Enregistrements issus d'une source de données
• • • • • • •
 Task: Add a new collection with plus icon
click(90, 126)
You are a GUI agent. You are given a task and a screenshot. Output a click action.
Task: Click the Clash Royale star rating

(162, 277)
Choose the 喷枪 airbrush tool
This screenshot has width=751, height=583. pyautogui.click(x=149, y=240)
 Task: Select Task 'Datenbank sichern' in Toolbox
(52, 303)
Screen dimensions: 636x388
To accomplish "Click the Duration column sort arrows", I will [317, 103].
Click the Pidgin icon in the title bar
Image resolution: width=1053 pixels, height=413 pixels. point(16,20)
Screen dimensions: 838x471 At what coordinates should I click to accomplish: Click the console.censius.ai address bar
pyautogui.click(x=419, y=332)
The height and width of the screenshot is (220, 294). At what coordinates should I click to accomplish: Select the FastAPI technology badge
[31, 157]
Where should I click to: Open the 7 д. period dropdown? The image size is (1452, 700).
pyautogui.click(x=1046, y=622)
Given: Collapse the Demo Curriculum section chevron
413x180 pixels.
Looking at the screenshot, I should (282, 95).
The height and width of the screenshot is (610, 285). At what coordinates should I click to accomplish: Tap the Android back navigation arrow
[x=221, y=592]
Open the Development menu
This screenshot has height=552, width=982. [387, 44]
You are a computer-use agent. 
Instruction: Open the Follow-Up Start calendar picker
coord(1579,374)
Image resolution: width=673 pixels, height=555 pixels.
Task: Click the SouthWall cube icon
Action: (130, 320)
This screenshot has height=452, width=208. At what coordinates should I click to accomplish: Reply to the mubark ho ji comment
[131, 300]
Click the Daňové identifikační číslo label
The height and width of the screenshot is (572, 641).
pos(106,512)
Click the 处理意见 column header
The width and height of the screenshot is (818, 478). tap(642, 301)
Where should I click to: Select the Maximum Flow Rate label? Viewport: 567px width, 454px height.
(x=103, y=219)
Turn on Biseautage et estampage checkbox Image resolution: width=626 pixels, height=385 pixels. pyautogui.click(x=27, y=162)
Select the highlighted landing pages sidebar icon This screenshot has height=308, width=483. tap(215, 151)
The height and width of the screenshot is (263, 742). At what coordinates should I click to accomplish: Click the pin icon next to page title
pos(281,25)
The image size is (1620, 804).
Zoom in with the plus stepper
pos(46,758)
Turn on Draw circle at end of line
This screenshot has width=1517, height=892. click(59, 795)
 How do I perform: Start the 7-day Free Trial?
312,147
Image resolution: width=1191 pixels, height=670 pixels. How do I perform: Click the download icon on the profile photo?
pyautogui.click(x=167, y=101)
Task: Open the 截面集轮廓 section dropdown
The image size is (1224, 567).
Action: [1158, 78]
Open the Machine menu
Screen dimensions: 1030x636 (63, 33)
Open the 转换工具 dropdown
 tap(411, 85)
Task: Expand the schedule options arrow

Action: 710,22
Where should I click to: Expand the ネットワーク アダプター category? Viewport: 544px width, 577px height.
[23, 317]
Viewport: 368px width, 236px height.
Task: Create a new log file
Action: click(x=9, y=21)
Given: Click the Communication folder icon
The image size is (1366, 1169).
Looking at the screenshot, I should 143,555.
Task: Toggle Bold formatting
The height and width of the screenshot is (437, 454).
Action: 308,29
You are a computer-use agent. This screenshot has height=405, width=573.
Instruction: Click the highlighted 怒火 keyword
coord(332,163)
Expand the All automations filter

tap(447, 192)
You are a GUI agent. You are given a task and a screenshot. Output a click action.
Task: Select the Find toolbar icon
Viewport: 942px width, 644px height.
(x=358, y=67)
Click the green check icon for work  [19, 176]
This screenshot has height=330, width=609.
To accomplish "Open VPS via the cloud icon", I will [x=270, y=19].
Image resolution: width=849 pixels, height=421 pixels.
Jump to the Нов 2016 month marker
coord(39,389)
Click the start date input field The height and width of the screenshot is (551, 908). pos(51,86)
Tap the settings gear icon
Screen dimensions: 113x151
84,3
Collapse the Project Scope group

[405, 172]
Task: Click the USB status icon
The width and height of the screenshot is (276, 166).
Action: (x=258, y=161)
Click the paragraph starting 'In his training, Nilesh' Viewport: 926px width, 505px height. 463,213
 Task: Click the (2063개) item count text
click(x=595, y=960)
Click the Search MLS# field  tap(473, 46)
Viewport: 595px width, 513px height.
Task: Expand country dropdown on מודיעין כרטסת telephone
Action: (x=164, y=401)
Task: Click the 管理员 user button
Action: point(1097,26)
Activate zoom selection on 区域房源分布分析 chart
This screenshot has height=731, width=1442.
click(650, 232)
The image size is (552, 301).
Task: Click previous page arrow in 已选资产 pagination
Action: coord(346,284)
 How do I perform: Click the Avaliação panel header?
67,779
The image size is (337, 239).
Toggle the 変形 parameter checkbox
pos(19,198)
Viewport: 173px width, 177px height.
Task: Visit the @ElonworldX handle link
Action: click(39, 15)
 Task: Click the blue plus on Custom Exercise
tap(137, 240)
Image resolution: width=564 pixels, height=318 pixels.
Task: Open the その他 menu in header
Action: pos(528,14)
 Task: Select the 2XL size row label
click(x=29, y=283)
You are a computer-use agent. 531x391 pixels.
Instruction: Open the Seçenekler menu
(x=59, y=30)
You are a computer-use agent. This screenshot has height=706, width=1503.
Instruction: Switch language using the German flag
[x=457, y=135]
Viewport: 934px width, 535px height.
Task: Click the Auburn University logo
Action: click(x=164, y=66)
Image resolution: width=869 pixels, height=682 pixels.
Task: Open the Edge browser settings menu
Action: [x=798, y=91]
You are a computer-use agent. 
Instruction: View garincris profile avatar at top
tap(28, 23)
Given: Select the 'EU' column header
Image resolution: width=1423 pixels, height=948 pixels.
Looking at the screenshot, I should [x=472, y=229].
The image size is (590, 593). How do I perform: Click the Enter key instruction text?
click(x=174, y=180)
• • • • • • •
--- Objectif de la tâche ---
Recopiez l'ensemble des données en substituant « Which point should I select to accomplish » à « At what coordinates should I click to accomplish » partout, sans rien changer d'autre.

--- Corrigé ---
 Task: Add a new collection with plus icon
click(90, 126)
You are a GUI agent. You are given a task and a screenshot. Output a click action.
Task: Click the Clash Royale star rating

(162, 277)
Choose the 喷枪 airbrush tool
This screenshot has width=751, height=583. pyautogui.click(x=149, y=240)
 Task: Select Task 'Datenbank sichern' in Toolbox
(52, 303)
Screen dimensions: 636x388
To accomplish "Click the Duration column sort arrows", I will [317, 103].
Click the Pidgin icon in the title bar
Image resolution: width=1053 pixels, height=413 pixels. point(16,20)
Screen dimensions: 838x471 Which point should I select to accomplish: Click the console.censius.ai address bar
pyautogui.click(x=419, y=332)
The height and width of the screenshot is (220, 294). Which point should I select to accomplish: Select the FastAPI technology badge
[31, 157]
Where should I click to: Open the 7 д. period dropdown? The image size is (1452, 700).
pyautogui.click(x=1046, y=622)
Given: Collapse the Demo Curriculum section chevron
413x180 pixels.
Looking at the screenshot, I should (282, 95).
The height and width of the screenshot is (610, 285). Which point should I select to accomplish: Tap the Android back navigation arrow
[x=221, y=592]
Open the Development menu
This screenshot has height=552, width=982. [387, 44]
You are a computer-use agent. 
Instruction: Open the Follow-Up Start calendar picker
coord(1579,374)
Image resolution: width=673 pixels, height=555 pixels.
Task: Click the SouthWall cube icon
Action: (130, 320)
This screenshot has height=452, width=208. Which point should I select to accomplish: Reply to the mubark ho ji comment
[131, 300]
Click the Daňové identifikační číslo label
The height and width of the screenshot is (572, 641).
pos(106,512)
Click the 处理意见 column header
The width and height of the screenshot is (818, 478). tap(642, 301)
Where should I click to: Select the Maximum Flow Rate label? Viewport: 567px width, 454px height.
(x=103, y=219)
Turn on Biseautage et estampage checkbox Image resolution: width=626 pixels, height=385 pixels. pyautogui.click(x=27, y=162)
Select the highlighted landing pages sidebar icon This screenshot has height=308, width=483. tap(215, 151)
The height and width of the screenshot is (263, 742). Which point should I select to accomplish: Click the pin icon next to page title
pos(281,25)
The image size is (1620, 804).
Zoom in with the plus stepper
pos(46,758)
Turn on Draw circle at end of line
This screenshot has width=1517, height=892. click(59, 795)
 How do I perform: Start the 7-day Free Trial?
312,147
Image resolution: width=1191 pixels, height=670 pixels. How do I perform: Click the download icon on the profile photo?
pyautogui.click(x=167, y=101)
Task: Open the 截面集轮廓 section dropdown
The image size is (1224, 567).
Action: [1158, 78]
Open the Machine menu
Screen dimensions: 1030x636 (63, 33)
Open the 转换工具 dropdown
 tap(411, 85)
Task: Expand the schedule options arrow

Action: 710,22
Where should I click to: Expand the ネットワーク アダプター category? Viewport: 544px width, 577px height.
[23, 317]
Viewport: 368px width, 236px height.
Task: Create a new log file
Action: click(x=9, y=21)
Given: Click the Communication folder icon
The image size is (1366, 1169).
Looking at the screenshot, I should 143,555.
Task: Toggle Bold formatting
The height and width of the screenshot is (437, 454).
Action: 308,29
You are a computer-use agent. This screenshot has height=405, width=573.
Instruction: Click the highlighted 怒火 keyword
coord(332,163)
Expand the All automations filter

tap(447, 192)
You are a GUI agent. You are given a task and a screenshot. Output a click action.
Task: Select the Find toolbar icon
Viewport: 942px width, 644px height.
(x=358, y=67)
Click the green check icon for work  [19, 176]
This screenshot has height=330, width=609.
To accomplish "Open VPS via the cloud icon", I will [x=270, y=19].
Image resolution: width=849 pixels, height=421 pixels.
Jump to the Нов 2016 month marker
coord(39,389)
Click the start date input field The height and width of the screenshot is (551, 908). pos(51,86)
Tap the settings gear icon
Screen dimensions: 113x151
84,3
Collapse the Project Scope group

[405, 172]
Task: Click the USB status icon
The width and height of the screenshot is (276, 166).
Action: (x=258, y=161)
Click the paragraph starting 'In his training, Nilesh' Viewport: 926px width, 505px height. 463,213
 Task: Click the (2063개) item count text
click(x=595, y=960)
Click the Search MLS# field  tap(473, 46)
Viewport: 595px width, 513px height.
Task: Expand country dropdown on מודיעין כרטסת telephone
Action: (x=164, y=401)
Task: Click the 管理员 user button
Action: point(1097,26)
Activate zoom selection on 区域房源分布分析 chart
This screenshot has height=731, width=1442.
click(650, 232)
The image size is (552, 301).
Task: Click previous page arrow in 已选资产 pagination
Action: coord(346,284)
 How do I perform: Click the Avaliação panel header?
67,779
The image size is (337, 239).
Toggle the 変形 parameter checkbox
pos(19,198)
Viewport: 173px width, 177px height.
Task: Visit the @ElonworldX handle link
Action: click(39, 15)
 Task: Click the blue plus on Custom Exercise
tap(137, 240)
Image resolution: width=564 pixels, height=318 pixels.
Task: Open the その他 menu in header
Action: pos(528,14)
 Task: Select the 2XL size row label
click(x=29, y=283)
You are a computer-use agent. 531x391 pixels.
Instruction: Open the Seçenekler menu
(x=59, y=30)
You are a computer-use agent. This screenshot has height=706, width=1503.
Instruction: Switch language using the German flag
[x=457, y=135]
Viewport: 934px width, 535px height.
Task: Click the Auburn University logo
Action: click(x=164, y=66)
Image resolution: width=869 pixels, height=682 pixels.
Task: Open the Edge browser settings menu
Action: [x=798, y=91]
You are a computer-use agent. 
Instruction: View garincris profile avatar at top
tap(28, 23)
Given: Select the 'EU' column header
Image resolution: width=1423 pixels, height=948 pixels.
Looking at the screenshot, I should [x=472, y=229].
The image size is (590, 593). How do I perform: Click the Enter key instruction text?
click(x=174, y=180)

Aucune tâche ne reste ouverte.